In the listing below, locate the line containing "Image resolution: width=1024" and the line containing "Tap read count". Output both of them and every line between, exactly as written, and nothing more.
┌─ SOURCE RECORDS
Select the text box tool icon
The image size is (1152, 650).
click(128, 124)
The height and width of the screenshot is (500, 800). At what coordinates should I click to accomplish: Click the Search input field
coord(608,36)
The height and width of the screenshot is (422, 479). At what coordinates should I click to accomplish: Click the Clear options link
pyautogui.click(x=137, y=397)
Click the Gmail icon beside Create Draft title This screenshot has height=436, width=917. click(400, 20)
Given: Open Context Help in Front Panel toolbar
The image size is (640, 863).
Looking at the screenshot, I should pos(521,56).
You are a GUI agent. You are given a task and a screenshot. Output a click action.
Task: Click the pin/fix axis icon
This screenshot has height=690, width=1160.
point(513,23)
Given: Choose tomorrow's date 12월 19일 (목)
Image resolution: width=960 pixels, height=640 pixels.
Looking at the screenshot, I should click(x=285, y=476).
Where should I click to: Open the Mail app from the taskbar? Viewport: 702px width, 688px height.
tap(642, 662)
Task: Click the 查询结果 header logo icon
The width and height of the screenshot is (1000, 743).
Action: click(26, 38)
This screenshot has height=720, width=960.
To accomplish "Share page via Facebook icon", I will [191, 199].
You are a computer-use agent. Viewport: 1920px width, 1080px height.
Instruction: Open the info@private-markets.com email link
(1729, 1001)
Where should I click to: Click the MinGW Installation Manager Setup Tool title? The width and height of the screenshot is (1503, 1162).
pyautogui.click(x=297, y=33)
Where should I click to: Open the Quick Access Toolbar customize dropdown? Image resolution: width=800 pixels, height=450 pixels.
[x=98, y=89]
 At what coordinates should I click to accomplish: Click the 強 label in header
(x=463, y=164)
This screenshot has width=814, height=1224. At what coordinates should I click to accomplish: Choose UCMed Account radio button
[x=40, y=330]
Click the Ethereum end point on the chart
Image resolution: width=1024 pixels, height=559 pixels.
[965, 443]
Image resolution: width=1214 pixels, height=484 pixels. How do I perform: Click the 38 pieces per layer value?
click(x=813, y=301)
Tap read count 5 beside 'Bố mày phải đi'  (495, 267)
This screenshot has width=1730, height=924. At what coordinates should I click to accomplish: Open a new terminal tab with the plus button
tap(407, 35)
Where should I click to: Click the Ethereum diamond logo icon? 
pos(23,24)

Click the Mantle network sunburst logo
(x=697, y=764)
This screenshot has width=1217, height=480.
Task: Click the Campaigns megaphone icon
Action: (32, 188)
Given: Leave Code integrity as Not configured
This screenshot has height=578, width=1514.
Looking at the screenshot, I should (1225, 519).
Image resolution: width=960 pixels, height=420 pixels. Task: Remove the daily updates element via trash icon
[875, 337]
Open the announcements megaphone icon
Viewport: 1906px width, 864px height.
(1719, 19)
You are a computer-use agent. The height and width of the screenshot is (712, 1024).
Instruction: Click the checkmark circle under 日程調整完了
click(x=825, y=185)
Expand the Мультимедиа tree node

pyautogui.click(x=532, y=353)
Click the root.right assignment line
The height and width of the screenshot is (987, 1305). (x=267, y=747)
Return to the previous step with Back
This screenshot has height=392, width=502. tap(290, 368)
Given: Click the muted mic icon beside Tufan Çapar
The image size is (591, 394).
└─
- REPLY -
Image resolution: width=1024 pixels, height=559 pixels.
[965, 443]
Image resolution: width=1214 pixels, height=484 pixels. How do I perform: Click the 38 pieces per layer value?
click(x=813, y=301)
Tap read count 5 beside 'Bố mày phải đi'  (495, 267)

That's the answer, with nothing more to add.